[[ Records shown open ]]

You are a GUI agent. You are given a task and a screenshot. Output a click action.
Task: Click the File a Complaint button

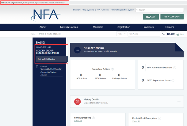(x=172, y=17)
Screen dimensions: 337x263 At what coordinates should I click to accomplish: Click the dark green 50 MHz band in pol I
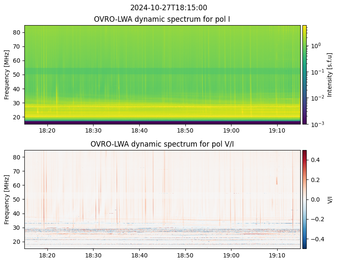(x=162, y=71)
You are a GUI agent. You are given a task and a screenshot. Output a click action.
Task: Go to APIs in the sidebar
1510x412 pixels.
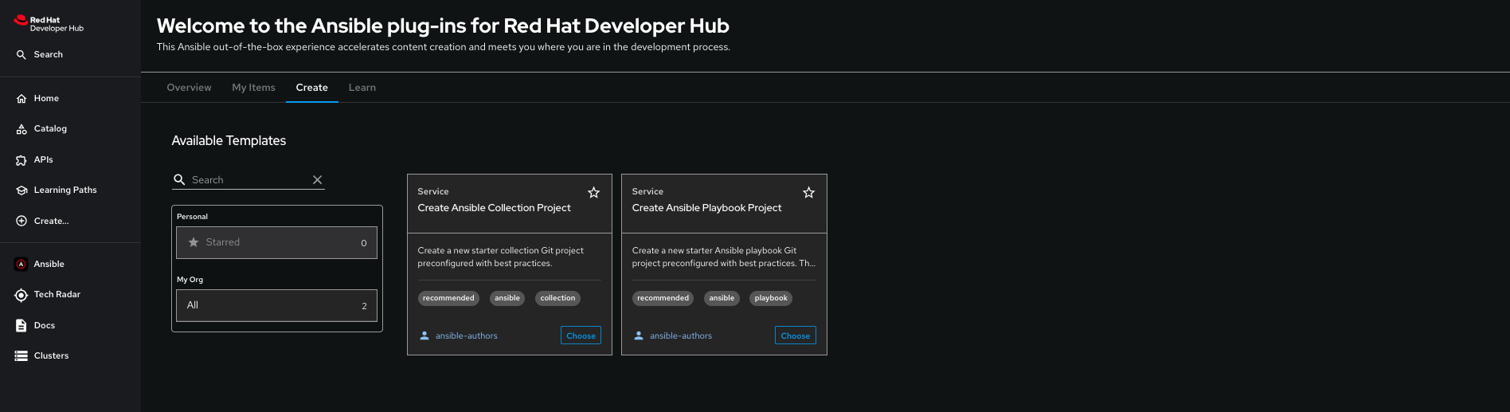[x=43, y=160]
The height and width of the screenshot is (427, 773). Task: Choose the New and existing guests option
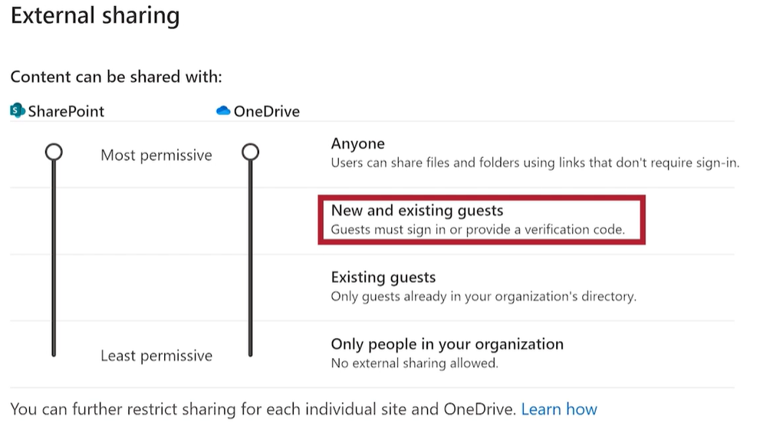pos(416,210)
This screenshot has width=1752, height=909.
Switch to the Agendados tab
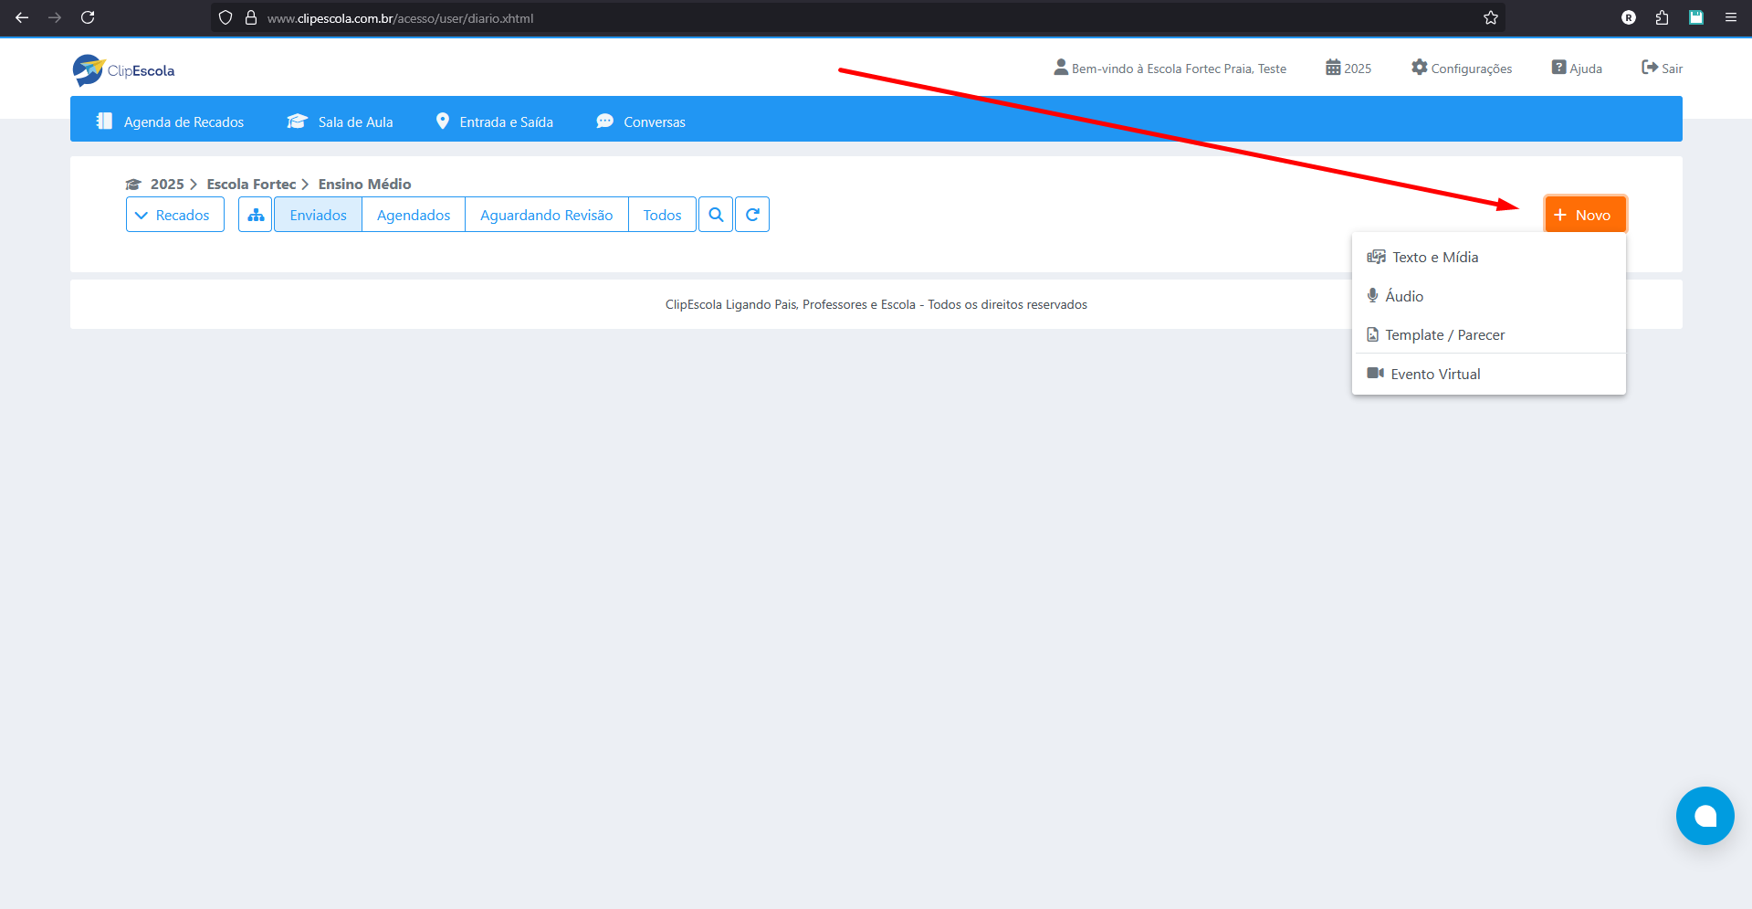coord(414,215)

[[ Records shown closed ]]

- [Problem to solve]:
Quote the data above in full, leaving out the pictures it holds.

- [Answer space]:
You are a GUI agent. You are given a task and a screenshot. Output a click action.
Task: Click the File a Complaint button

(x=172, y=17)
Screen dimensions: 337x263 At what coordinates should I click to accomplish: Click the dark green 50 MHz band in pol I
(x=162, y=71)
You are a GUI agent. You are given a task and a screenshot. Output a click action.
Task: Go to APIs in the sidebar
1510x412 pixels.
[x=43, y=160]
The height and width of the screenshot is (427, 773). Task: Choose the New and existing guests option
pos(416,210)
This screenshot has width=1752, height=909.
Switch to the Agendados tab
coord(414,215)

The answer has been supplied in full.